Catalytic oxygenation of phenols by arthropod hemocyanin, an oxygen carrier protein, from Portunus trituberculatus

Abstract

The hexamer (Pt-6Hc) of swimming crab Portunus trituberculatus hemocyanin (Pt-Hc) and one of its monomeric subunits (Pt-1Hc) have been purified and converted to an efficient phenol monooxygenase (phenolase) by treatment with urea. To explore the intrinsic chemical reactivity of the dicopper center of Pt-Hc, the spectroscopic features and phenol monooxygenase (phenolase) activity of the isolated proteins have been examined in detail. The oxy-forms involving a (mu-eta(2):eta(2)-peroxo)dicopper(II) species (oxy-Hc) of Pt-6Hc and Pt-1Hc are relatively stable in 0.5 M borate buffer (pH 9.0) even in the presence of a high concentration of urea (3 M) at 25 degrees C. The catalytic activity of monomeric Pt-1Hc in the oxygenation reaction (multi-turnover reaction) of 4-methylphenol to 4-methyl-1,2-dihydroxybenzene (4-methylcatechol) was higher than that of hexameric Pt-6Hc, and its catalytic activity was further accelerated by the addition of urea.
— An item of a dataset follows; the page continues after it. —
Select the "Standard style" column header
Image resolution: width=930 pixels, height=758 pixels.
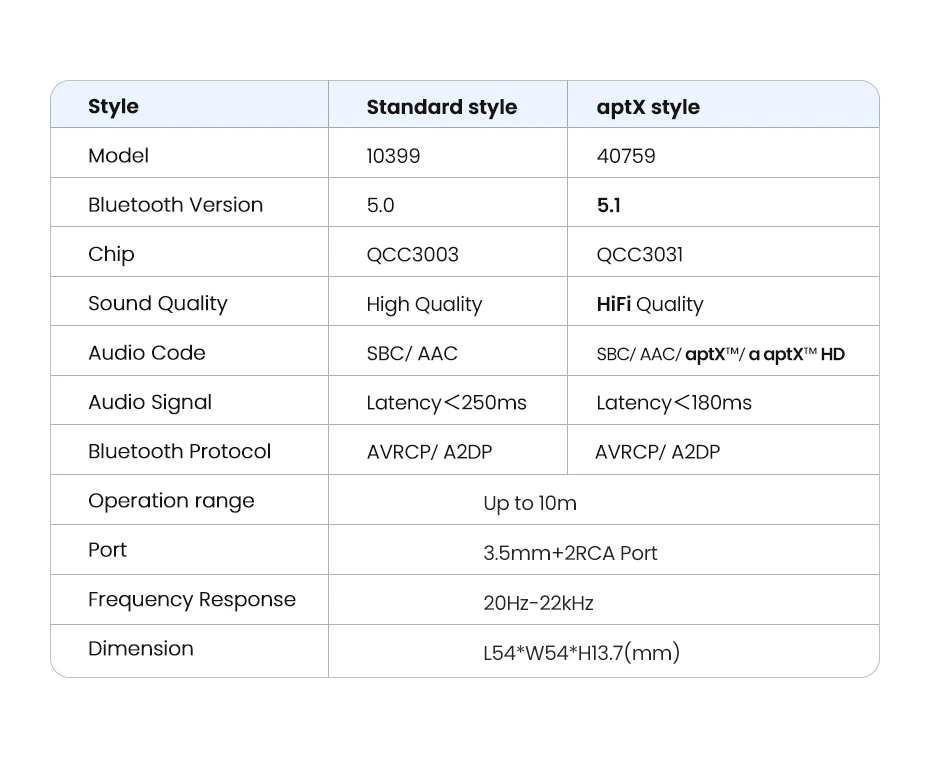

Kinetic deuterium isotope effect analysis and Hammett analysis using a series of p-substituted phenol derivatives under anaerobic conditions (single-turnover reaction) have indicated that the monooxygenation reaction of phenols to catechols by the peroxo species of oxy-Hc proceeds via electrophilic aromatic substitution mechanism as in the case of tyrosinase (dinuclear copper monooxygenase). The effect of urea on the redox functions of oxy-Hc is discussed on the basis of spectroscopic analysis and reactivity studies.